- [AVAILABLE RECORDS]
————————

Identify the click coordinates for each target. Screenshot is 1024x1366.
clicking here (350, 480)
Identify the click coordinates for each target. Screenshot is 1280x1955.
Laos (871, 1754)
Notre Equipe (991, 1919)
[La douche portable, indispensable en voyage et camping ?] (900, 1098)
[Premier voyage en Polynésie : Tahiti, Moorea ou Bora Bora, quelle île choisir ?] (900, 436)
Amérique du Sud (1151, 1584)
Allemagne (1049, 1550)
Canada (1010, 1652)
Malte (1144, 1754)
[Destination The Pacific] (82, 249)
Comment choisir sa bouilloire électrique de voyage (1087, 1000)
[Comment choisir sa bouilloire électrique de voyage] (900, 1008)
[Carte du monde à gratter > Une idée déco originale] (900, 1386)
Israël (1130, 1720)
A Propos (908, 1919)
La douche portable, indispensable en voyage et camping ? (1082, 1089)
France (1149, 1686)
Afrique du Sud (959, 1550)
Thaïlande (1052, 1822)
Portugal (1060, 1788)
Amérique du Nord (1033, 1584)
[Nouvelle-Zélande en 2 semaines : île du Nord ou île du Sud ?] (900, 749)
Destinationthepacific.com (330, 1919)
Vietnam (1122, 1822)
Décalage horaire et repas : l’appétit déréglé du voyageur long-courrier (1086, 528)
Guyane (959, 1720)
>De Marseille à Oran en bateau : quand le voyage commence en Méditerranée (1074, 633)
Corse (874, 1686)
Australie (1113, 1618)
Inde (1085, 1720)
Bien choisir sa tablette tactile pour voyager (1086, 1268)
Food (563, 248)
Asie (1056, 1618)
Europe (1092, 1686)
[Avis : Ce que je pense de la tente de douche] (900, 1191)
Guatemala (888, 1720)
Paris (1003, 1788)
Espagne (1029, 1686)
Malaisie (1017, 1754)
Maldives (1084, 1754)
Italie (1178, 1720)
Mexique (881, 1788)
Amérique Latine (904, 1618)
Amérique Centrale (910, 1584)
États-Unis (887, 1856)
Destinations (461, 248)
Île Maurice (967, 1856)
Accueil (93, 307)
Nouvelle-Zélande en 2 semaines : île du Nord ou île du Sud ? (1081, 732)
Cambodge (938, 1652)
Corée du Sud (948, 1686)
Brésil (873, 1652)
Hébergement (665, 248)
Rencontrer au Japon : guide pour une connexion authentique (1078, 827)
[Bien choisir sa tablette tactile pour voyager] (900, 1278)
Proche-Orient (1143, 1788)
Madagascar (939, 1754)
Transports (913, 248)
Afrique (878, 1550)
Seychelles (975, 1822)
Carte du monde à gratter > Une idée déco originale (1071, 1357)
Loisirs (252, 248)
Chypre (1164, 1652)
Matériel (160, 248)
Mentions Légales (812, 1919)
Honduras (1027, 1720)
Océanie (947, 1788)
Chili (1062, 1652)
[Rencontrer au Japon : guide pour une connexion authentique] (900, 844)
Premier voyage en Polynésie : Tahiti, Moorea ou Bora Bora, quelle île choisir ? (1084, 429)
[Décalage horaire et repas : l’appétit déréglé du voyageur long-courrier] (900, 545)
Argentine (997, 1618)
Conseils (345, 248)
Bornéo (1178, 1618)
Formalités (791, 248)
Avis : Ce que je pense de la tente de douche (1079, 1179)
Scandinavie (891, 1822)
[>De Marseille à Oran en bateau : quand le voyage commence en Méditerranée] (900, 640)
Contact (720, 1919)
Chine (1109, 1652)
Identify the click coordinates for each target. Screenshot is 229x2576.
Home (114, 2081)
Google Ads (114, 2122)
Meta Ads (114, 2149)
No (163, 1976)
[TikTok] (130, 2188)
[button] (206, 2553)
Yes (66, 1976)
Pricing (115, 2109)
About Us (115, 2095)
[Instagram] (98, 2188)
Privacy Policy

————————

- [EXERCISE DESCRIPTION] Each line of the material that has the word "courrier" belongs in the answer.

- [OUTPUT]
Décalage horaire et repas : l’appétit déréglé du voyageur long-courrier (1086, 528)
[Décalage horaire et repas : l’appétit déréglé du voyageur long-courrier] (900, 545)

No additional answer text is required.